ぎこちなく右の手をのばし、彼女の左の手と重ねる。

先に重なっていた唇からこぼれる吐息。相手の体温。世界の音。


どれを取っても心を躍らせる。


弾力ある唇が離れては、悪戯気に戻ってきた。


「可愛い空」


人のド緊張した顔に一笑してくるあたし様に、


「嬉しくないっす」


俺は苦笑を返す。

こっちはいっぱいっぱいだというのに。


なのに彼女は俺を可愛いと連呼した。

男の娘というわけでも、美形というわけでも、小動物系というわけでもないのに。

平凡くんを可愛いと嬉々し、永遠に続けばいい時間だと彼女はおどける。


「空、今度家に泊まりに来い。来週は無理だが、再来週の土日ならば空けられる」


「え?」瞠目してしまう。


泊まり、に? 俺が先輩の家に?! え、えぇええええ?!


そんな滅相もない!

女の子の家に泊まるなんて、しかもお嬢様の家に泊まるなんて、申し訳なさと同時に別の意味で危機感を覚える。
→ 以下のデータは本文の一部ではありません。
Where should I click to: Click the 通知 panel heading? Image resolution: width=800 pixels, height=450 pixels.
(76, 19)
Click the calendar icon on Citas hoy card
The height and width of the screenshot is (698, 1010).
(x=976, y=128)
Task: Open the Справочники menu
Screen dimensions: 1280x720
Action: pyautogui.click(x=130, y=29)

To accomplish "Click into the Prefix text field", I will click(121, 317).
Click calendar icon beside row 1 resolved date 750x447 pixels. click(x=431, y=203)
「もっと空を知って良いのだろう? だったら、もっと親密にお互いを知る時間を設けても良いではないか」


そ、そうは言ったけれど、だからってなんでお泊りの話になるんっすか。


知りたい知って欲しいという発言はそういう意味で「それとも何か? やっぱり今日、ラブホで熱い一晩を過ごしたいか?」卑怯な問い掛けだ。


俺に拒否権なんてないじゃないか。

顔を顰めると楽しげに笑う彼女と視線がかち合う。


襲わない確証はあるのか、相手に聞いても先輩は笑うだけ。


「触れたいのは仕方がないではないか。空が、どうしようもなく好きなのだから」


完全に逃げ道が塞がれた。


「その代わり、今日のラブホはなしっすよ」


彼女にしっかりと釘を刺し、遠回しに承諾する。


「ならキスをしようか」


今日は初デート、仕切り直しだと眦を和らげ、鈴理先輩は幾度目の口づけを送ってくる。


泊まりだなんてサバイバルもいいところだろう。


先輩が俺を食うか、俺が先輩に食われるか、草食が逃げ切るか、肉食が捕獲しちまうか。



恐ろしい再来週の土日。正しくは土曜の夜。


でも今は近未来の恐怖より、目前の至福を噛みしめることが俺にとって大切のようだ。

薄目を開けていたその瞳を瞼の裏に隠し、水景のベンチでキスを交し合う。



初デートなんだ。

学院ではできないような、糖分多めのやり取りだって許されるだろう。